La cuesta.
La cuesta junto al otero, la
que está a la salida del pueblo, la que lleva a la explanada desde donde se
domina el valle donde voy a descansar muchos atardeceres en busca de paz y de
distanciamiento de las miserias cotidianas, es una cuesta dura, de tierra y
grava, con rodaderas marcadas por las ruedas de los carros que van al monte, y
en las que cuando regresan cargados de leña
se hunden hasta los ejes.
Llevo muchos años subiendo esa
pendiente. Cuando niño, con otros del pueblo, era el camino que tomábamos para
dirigirnos al despeñadero, lugar a una hora caminando del pueblo, donde el lecho del río se derrama pendiente
abajo formando una balsa en su base que utilizábamos para bañarnos desnudos en
las calurosas tardes de verano.
En mi adolescencia,
melancólica, subía por la cuesta cuando regresaba del colegio en las vacaciones
de verano con el libro de poemas apretado entre las manos, como si llevase un
secreto del que fuese a gozar en solitario. Subía por la cuesta, después bajaba
hacia el río y sentado en la hierba del soto, recostado en el tronco de un
viejo chopo, saboreaba las rimas y leyendas de Bécquer, los poemas de Machado,
los versos de Calderón, de Lope, de Neruda... Era una sensación de gozo
interior que entonces sentía con la lectura y que me ha costado años, después
de muchos avatares, volver a revivir.
Más tarde, por esa cuesta subí
cogido de la mano de mi primera novia. El destino era el mismo, las choperas al
lado del río; al principio con la caída del sol iniciábamos el regreso, después
recibíamos allí las penumbras y más tarde la oscuridad. Fueron las primeras
experiencias de amor y de sexo, con lo de sublime que tienen ambas sensaciones
cuando se experimentan juntas. De regreso, anochecido, la felicidad no cabía
por la cuesta, y en vez de andar sobre el suelo parecía que lo hacíamos sobre
algodones. Todavía si me esfuerzo logro imaginar con nostalgia, que no reproducir, aquella sensación.
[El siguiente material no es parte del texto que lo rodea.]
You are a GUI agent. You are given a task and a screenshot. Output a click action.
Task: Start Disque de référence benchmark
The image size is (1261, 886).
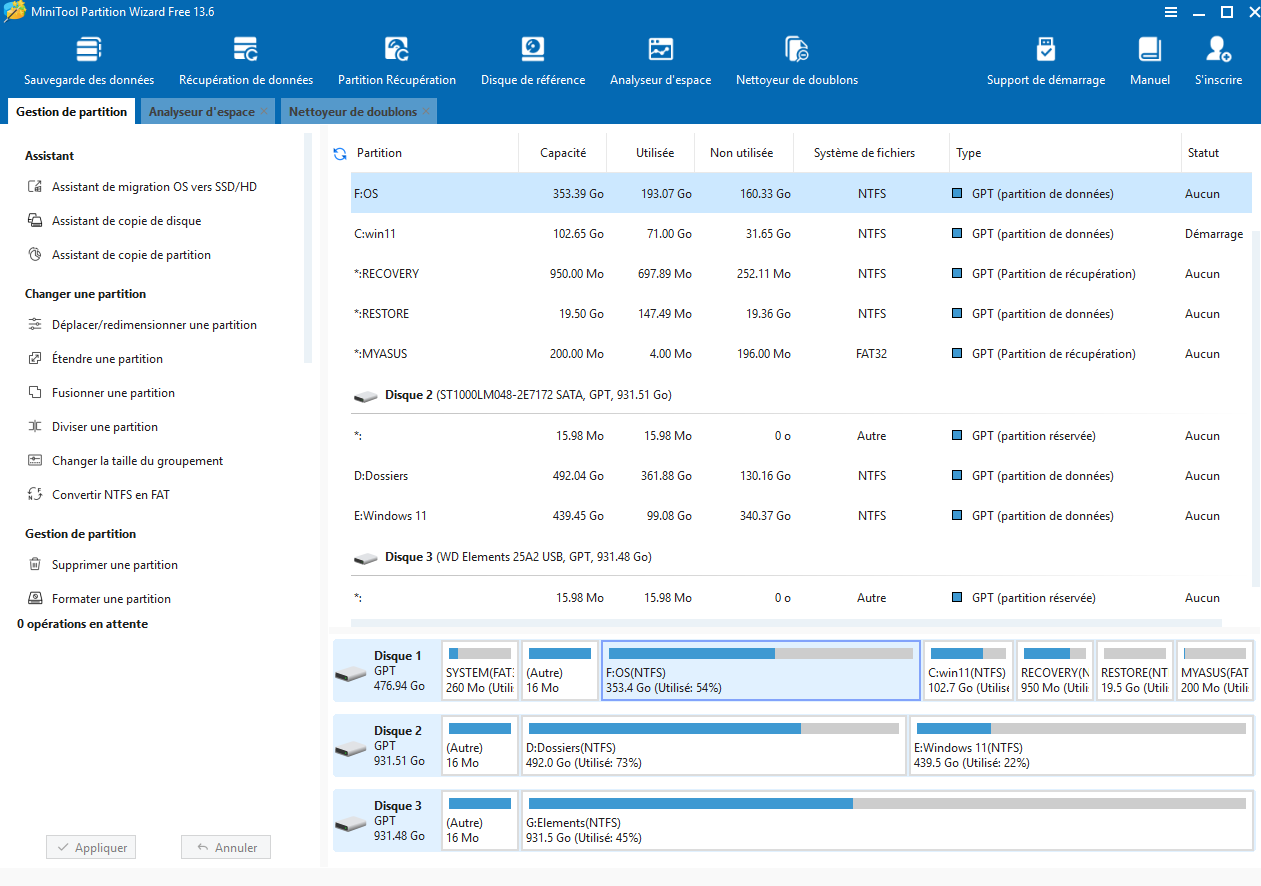coord(532,61)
Los días de lluvia la cuesta
recoge las aguas de la ladera de su derecha, donde convergen varios barrancos;
toda ella se convierte en un rápido torrente que llega a arrastrar piedras y
guijarros; como muestra, después de escampado, quedan pequeños montoncillos en
la curva que precede la subida. Pasada la tormenta me gusta salir allí a percibir el olor a tierra mojada, a
romero y a tomillo, que lo invaden todo después de la lluvia, mientras las
babosas y los caracoles, eufóricos y atolondrados inician escarceos suicidas
por el camino.
Arriba de la cuesta torciendo
a la izquierda, serpentea un sendero escoltado de cipreses que va a parar al
camposanto. Entramado de cruces y de nichos, de flores frescas y otras
marchitas, goterones de cera, de silencios y de suspiros, de monólogos no
respondidos, de excusas y arrepentimientos siempre aceptados, de lágrimas
escapadas, de sollozos incontenidos.
Es la cuesta de mi pueblo, la
que de momento me lleva a la era que domina el valle, donde respiro hondo, me
distancio de mis preocupaciones cotidianas y me siento lleno de paz.